Source records section start

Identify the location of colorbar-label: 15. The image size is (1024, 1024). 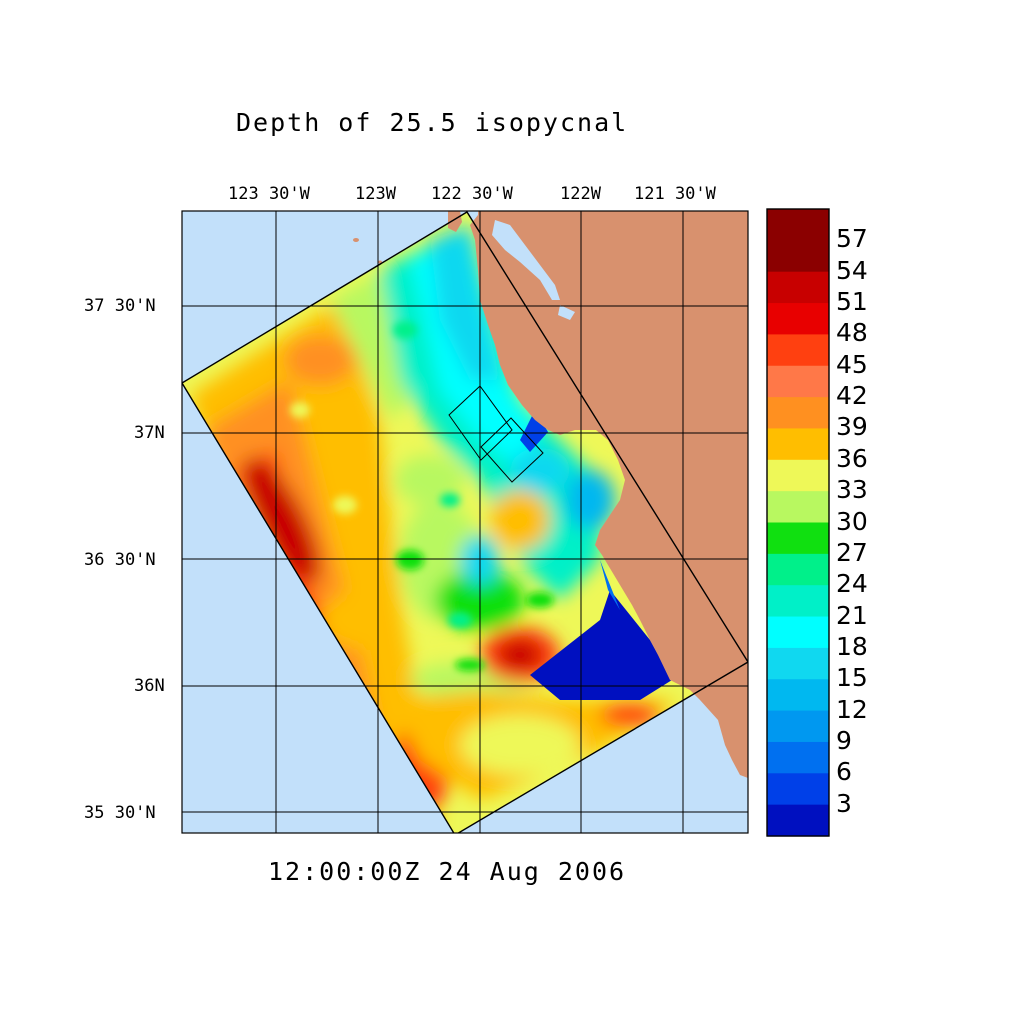
(852, 678).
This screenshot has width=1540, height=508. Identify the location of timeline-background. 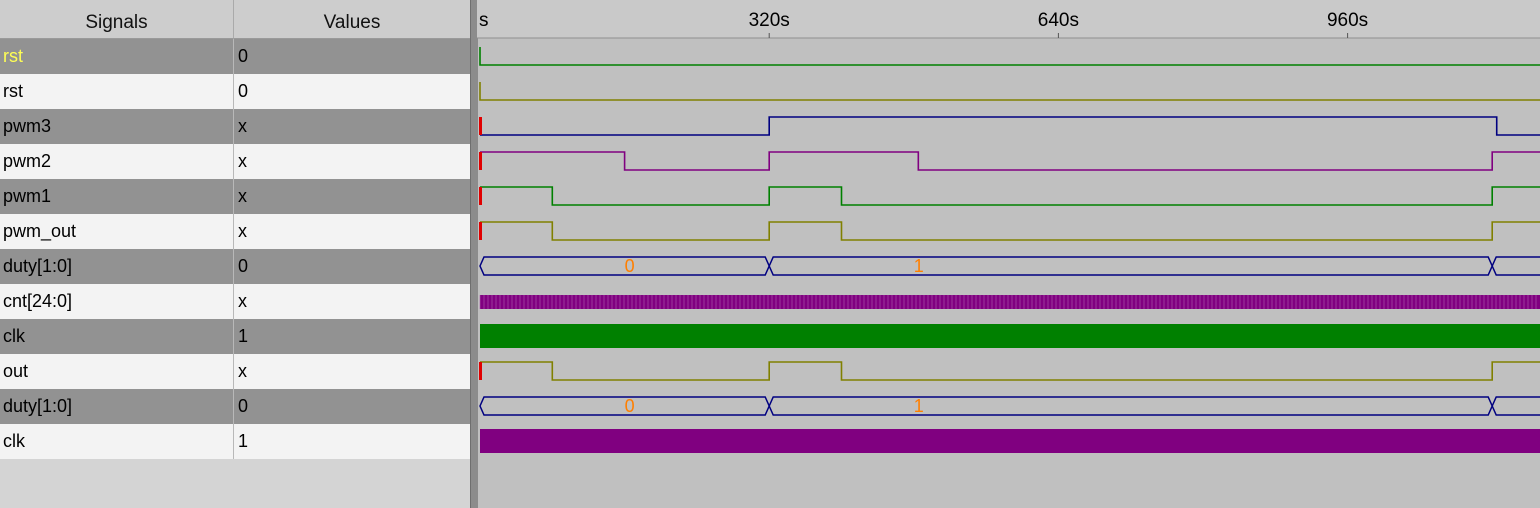
(1008, 19).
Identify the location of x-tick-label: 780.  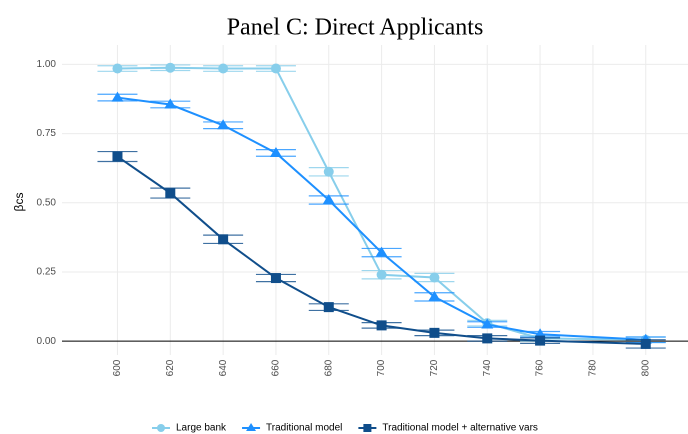
(594, 368).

Source records section end

### Work order
Return every line of the material above word for word, without the pictures.

### Your response
Identify the location of colorbar-label: 15. The image size is (1024, 1024). 
(852, 678).
This screenshot has width=1540, height=508. Identify the location of timeline-background. 
(1008, 19).
Identify the location of x-tick-label: 780.  
(594, 368).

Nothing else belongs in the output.